At least one county—Pinal in Arizona—is at risk of having no insurers offering marketplace plans next year, despite talks between regulators and insurers aimed at filling the void.
Some consumers who don’t get coverage through work might be able to buy health plans outside the exchanges, but many lower-income Americans who buy their own plans would be limited to exchange plans. The health law generally requires them to buy such plans to qualify for federal subsidies.
States including Alabama, Alaska, Missouri, Arizona, Florida, North Carolina, Mississippi, Oklahoma and Tennessee are likely to go next year to having one insurer in all or most counties, Kaiser’s analysis found. Regulators in those states confirmed the findings, except in Florida and Missouri, where officials said they didn’t yet have counts.

None of this cascading bad news about Obamacare bodes well for Hillary Clinton politically in the November election for president against Republican nominee Donald Trump.

A recent Health Day/Harris Poll survey shows Hillary Clinton has a slight lead over Donald Trump in voter perceptions on her handling of health care, but given her decades of high visibility and public involvement in health care issues, the survey also found that voters have little confidence in her proposed solutions.

“Given that Clinton has such a long experience in health care policy — more than 20 years — and that Trump has virtually none, it is perhaps surprising that she only has a rather modest advantage on health care issues,”  Humphrey Taylor, chairman emeritus of the Harris Poll, said of the poll results.

Indeed, a look at her campaign positions on her plans to “fix” health care show that her policies represent little more than a doubling-down on the current failing Obamacare policies.

According to her campaign website, “As president, Hillary will: Defend and expand the Affordable Care Act, which covers 20 million people. Hillary will stand up to Republican-led attacks on this landmark law—and build on its success to bring the promise of affordable health care to more people and make a ‘public option’ possible. She will also support letting people over 55 years old buy into Medicare.”

Her campaign website says she will also:

  • Fight for health insurance for the lowest-income Americans in every state by incentivizing states to expand Medicaidand make enrollment through Medicaid and the Affordable Care Act easier.
  • Expand access to affordable health care to families regardless of immigration status. Hillary will expand access to affordable health care to families regardless of immigration status by allowing families to buy health insurance on the health exchanges regardless of their immigration status.
  • Expand access to rural Americans, who often have difficulty finding quality, affordable health care. Hillary will explore cost-effective ways to make more health care providers eligible for telehealth reimbursement under Medicare and other programs, including federally qualified health centers and rural health clinics.

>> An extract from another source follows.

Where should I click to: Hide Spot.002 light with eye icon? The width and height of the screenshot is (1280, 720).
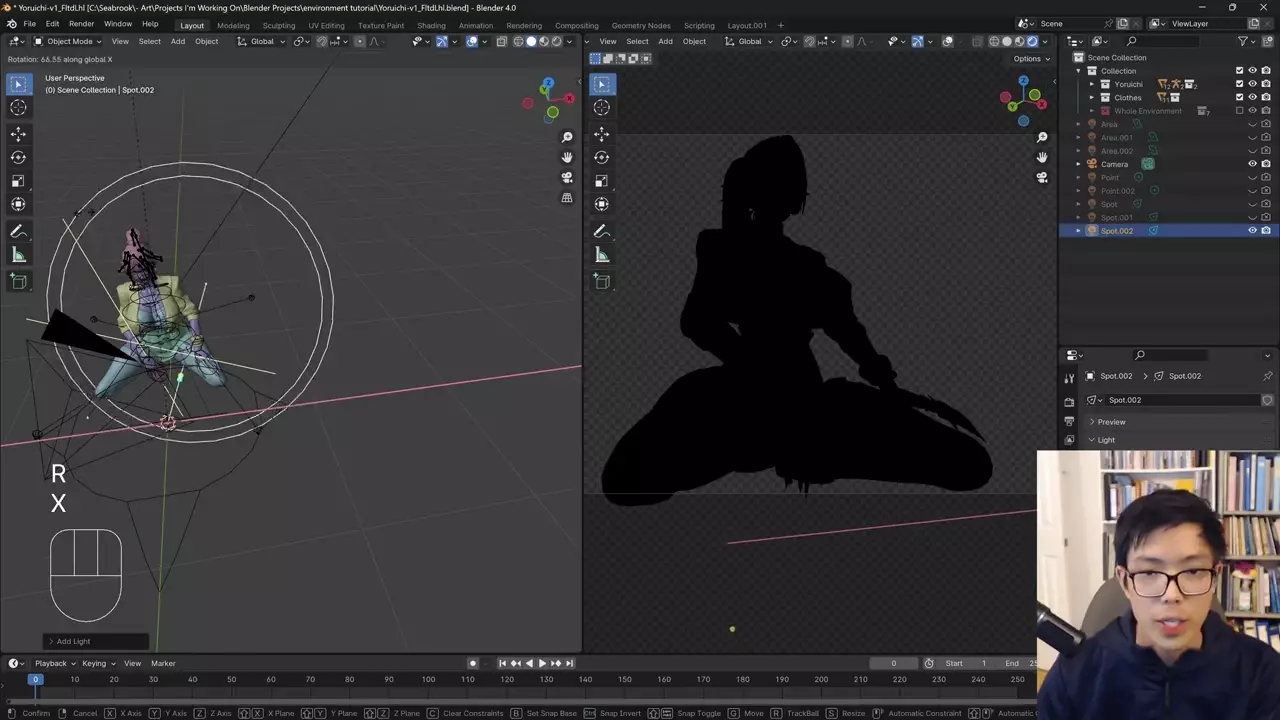click(1252, 231)
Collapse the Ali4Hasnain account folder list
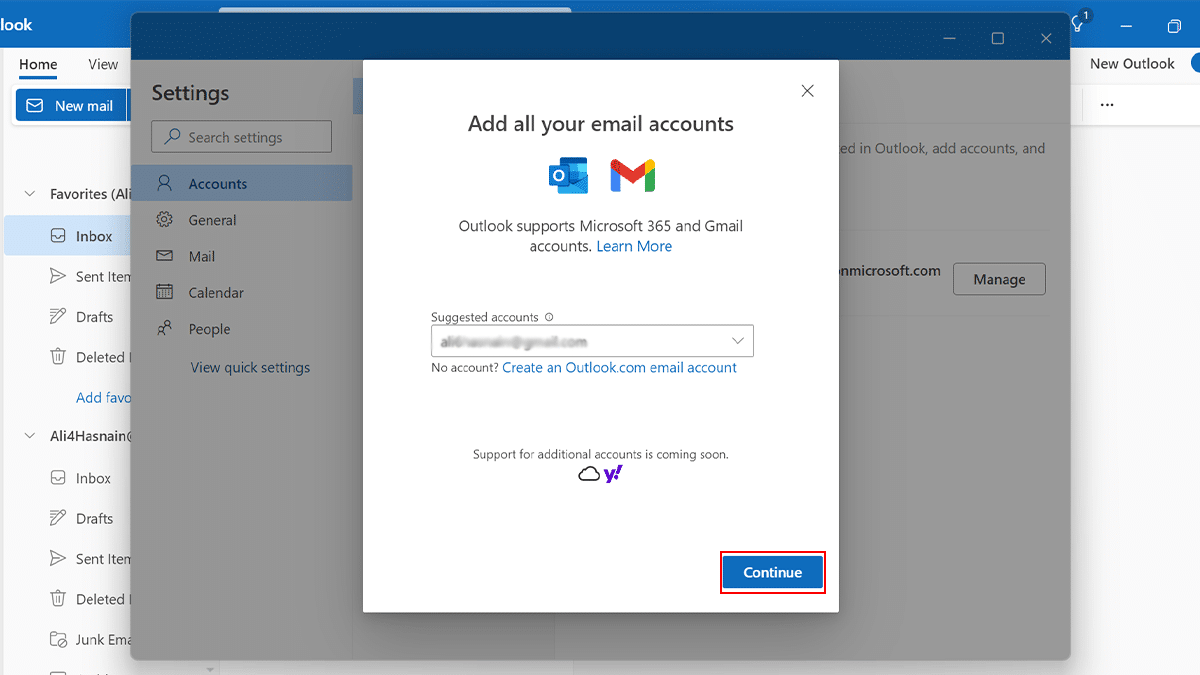Screen dimensions: 1200x675 pos(28,436)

Despite making public statements about health care policy for more than two decades, Hillary Clinton offers remarkably little in the way of substantive policies to improve health care.

Even her allies find this troublesome.

“People in the Clinton camp say she recognizes that as president she’d have to get Obama’s law working better, and is taking nothing off the table,” one supporter recently wrote at the Spokesman Review, Spokane,Washington’s daily newspaper.

The Trump campaign clearly believes that Donald Trump’s policy of taking Obamacare off the table is more likely to resonate with voters in November.